──────── Excerpt provided

Virtually all animals use past rewards and punishments to modify their future course of actions (a process referred to as reinforcement learning). Behavioral and computational theories suggest that reinforcement learning relies on a teaching signal, the prediction error (PE), which quantifies the difference between the obtained and the expected reward. PE minimization across trials and repetitions enables (animals and humans alike) to efficiently learn and adapt their behavior accordingly.

Credit: pixabay

Neurophysiological studies across rodents, monkeys and humans collectively suggest that reinforcement learning processes are largely underpinned by dopamine-mediated neural plasticity of the cortical-subcortical connections and that positive and negative PEs are encoded across dissociable circuits that recruit different cortical and subcortical structures of the brain2. A direct implication of these neurobiological observations is that learning from positive and negative PEs could be independently modulated at the behavioral level3.

────────────────

-- Explore the material --
1 - Reproduce word for word the part of the reinforcement learning passage between "Virtually all animals" and "their behavior accordingly.", inclusive.
2 - Answer these questions from the reinforcement learning passage:
(a) What is the teaching signal that reinforcement learning relies on called?
(b) In which three groups were the neurophysiological studies carried out?
(c) What kind of neural plasticity largely underpins reinforcement learning processes, according to those studies?
The lines after the text aren't needed for any task.

──────── Dataset records

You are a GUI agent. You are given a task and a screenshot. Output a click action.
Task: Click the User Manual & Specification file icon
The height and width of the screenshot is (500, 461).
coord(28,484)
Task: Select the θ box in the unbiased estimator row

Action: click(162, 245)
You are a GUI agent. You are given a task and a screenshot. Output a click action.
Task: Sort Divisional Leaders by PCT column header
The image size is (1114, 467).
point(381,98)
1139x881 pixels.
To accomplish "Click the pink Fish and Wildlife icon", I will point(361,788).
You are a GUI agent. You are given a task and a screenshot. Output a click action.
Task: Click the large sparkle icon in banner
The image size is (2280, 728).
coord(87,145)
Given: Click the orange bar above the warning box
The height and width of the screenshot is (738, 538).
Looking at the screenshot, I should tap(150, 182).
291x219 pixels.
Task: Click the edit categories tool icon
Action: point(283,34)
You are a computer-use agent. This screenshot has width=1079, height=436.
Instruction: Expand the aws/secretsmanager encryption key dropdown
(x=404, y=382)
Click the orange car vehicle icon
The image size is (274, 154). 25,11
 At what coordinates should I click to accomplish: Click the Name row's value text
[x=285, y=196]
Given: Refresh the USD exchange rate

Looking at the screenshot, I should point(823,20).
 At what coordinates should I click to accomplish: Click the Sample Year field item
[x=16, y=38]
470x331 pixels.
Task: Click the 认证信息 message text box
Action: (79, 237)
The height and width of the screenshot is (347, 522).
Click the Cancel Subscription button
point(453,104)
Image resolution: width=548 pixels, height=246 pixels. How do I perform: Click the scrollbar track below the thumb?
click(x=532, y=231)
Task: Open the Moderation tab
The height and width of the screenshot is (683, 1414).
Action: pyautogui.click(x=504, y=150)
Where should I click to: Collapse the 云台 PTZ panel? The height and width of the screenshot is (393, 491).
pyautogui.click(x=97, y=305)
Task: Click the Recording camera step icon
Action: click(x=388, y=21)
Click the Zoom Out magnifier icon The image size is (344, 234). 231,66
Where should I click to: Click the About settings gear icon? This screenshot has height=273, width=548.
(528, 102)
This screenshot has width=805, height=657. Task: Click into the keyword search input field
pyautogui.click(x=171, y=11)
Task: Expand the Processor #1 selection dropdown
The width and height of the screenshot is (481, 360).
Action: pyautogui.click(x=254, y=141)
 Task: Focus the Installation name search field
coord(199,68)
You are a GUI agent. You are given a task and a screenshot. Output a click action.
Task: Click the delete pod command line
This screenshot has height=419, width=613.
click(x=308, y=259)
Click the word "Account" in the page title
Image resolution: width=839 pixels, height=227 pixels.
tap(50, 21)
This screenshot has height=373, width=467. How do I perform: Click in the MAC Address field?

────────────────

-- Answers by task --
1 -
Virtually all animals use past rewards and punishments to modify their future course of actions (a process referred to as reinforcement learning). Behavioral and computational theories suggest that reinforcement learning relies on a teaching signal, the prediction error (PE), which quantifies the difference between the obtained and the expected reward. PE minimization across trials and repetitions enables (animals and humans alike) to efficiently learn and adapt their behavior accordingly.

2 -
(a) The prediction error (PE).
(b) Rodents, monkeys and humans.
(c) Dopamine-mediated neural plasticity of the cortical-subcortical connections.